━━━ Texte source ━━━
Le texte, qui remonte à 1944, a été découvert par hasard en 1980. Au départ indéchiffrable, cette lettre a finalement pu être décodée grâce à une technique dite "d'analyse multi-spectrale".

Marcel Nadjari, un juif originaire de Grève, a enterré une lettre près du camp d'Auschwitz en novembre 1944. L'historien Pavel Polian, avec l'aide d'un spécialiste de l'informatique, Aleksandr Nikitjaev, a pu décoder le message grâce à une technique scientifique appelée "analyse multi-spectrale".

Membre des Sonderkommando, travailleurs fréquemment tués et remplacés, Marcel Nadjari a vécu l'horreur : ramasser les cadavres des victimes des chambres à gaz, retirer les dents et les cheveux, transporter les dépouilles jusqu'au crématorium, jeter les cendres dans les rivières... il en témoigne dans sa lettre, enterrée à proximité du camp d'Auschwitz.

"Notre travail consistait à recevoir les gens", écrit Marcel Nadjari dans sa lettre. "Les Allemands avaient placés des tuyaux au plafond pour leur faire croire qu'ils préparaient une douche. Ils avaient des fouets dans leur main et forçaient les prisonniers à se rapprocher de plus en plus, de sorte à ce qu'un maximum de personnes puissent rentrer dans la pièce. Une mort 'de sardines'. Puis les portes étaient fermées. Une demi-heure plus tard, nous ouvrions les portes et notre travail commençait. Nous portions les corps de ces femmes et des enfants innocents. Ils étaient brulés sans carburant, juste avec leur graisse".

Persuadé de ne pas survivre à cette terrible épreuve, Marcel Nadjari est pourtant sorti vivant de la Seconde guerre mondiale et du camp d'Auschwitz. Il est mort à New York à l'âge de 54 ans.
━━━ Données à analyser ━━━
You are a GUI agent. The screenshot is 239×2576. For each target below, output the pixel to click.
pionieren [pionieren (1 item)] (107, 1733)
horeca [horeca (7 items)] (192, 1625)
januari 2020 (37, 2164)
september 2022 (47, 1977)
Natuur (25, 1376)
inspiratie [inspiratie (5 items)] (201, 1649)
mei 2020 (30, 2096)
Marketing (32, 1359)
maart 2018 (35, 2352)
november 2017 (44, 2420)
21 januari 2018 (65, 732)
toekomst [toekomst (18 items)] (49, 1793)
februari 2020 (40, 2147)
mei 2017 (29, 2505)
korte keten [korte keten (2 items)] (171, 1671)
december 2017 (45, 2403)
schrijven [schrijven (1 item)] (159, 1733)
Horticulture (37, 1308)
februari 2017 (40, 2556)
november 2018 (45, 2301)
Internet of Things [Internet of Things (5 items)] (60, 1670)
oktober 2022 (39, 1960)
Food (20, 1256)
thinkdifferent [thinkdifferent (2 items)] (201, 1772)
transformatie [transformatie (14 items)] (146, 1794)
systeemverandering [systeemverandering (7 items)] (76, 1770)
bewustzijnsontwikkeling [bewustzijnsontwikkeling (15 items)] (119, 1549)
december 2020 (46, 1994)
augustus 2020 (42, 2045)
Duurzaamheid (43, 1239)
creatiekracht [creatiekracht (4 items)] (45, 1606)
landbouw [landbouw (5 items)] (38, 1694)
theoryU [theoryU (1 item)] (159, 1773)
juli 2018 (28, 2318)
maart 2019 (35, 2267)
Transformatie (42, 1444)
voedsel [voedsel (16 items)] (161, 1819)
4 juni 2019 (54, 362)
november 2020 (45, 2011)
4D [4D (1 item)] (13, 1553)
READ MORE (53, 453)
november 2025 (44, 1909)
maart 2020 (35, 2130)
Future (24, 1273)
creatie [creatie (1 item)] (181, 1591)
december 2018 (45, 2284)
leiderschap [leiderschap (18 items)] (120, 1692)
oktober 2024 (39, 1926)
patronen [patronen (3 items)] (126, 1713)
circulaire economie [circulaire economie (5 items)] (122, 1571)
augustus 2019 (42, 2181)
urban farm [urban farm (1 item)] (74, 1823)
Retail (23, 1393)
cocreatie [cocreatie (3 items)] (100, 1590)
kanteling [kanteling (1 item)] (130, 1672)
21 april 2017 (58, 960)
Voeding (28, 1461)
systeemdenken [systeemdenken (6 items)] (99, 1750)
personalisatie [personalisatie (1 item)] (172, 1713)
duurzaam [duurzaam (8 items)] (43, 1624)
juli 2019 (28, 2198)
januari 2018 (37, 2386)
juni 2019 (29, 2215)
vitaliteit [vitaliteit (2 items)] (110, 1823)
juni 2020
━━━
* [Explorer le texte]:
**a.** D'après le texte sur la lettre de Marcel Nadjari, grâce à quelle technique le message a-t-il pu être décodé ?
**b.** Recopiez fidèlement le passage du texte sur la lettre de Marcel Nadjari qui va de «Membre des Sonderkommando, travailleurs» jusqu'à «proximité du camp d'Auschwitz.» inclus.

* [Exercices corrigés]:
**a.** Grâce à une technique appelée « analyse multi-spectrale ».

**b.**
Membre des Sonderkommando, travailleurs fréquemment tués et remplacés, Marcel Nadjari a vécu l'horreur : ramasser les cadavres des victimes des chambres à gaz, retirer les dents et les cheveux, transporter les dépouilles jusqu'au crématorium, jeter les cendres dans les rivières... il en témoigne dans sa lettre, enterrée à proximité du camp d'Auschwitz.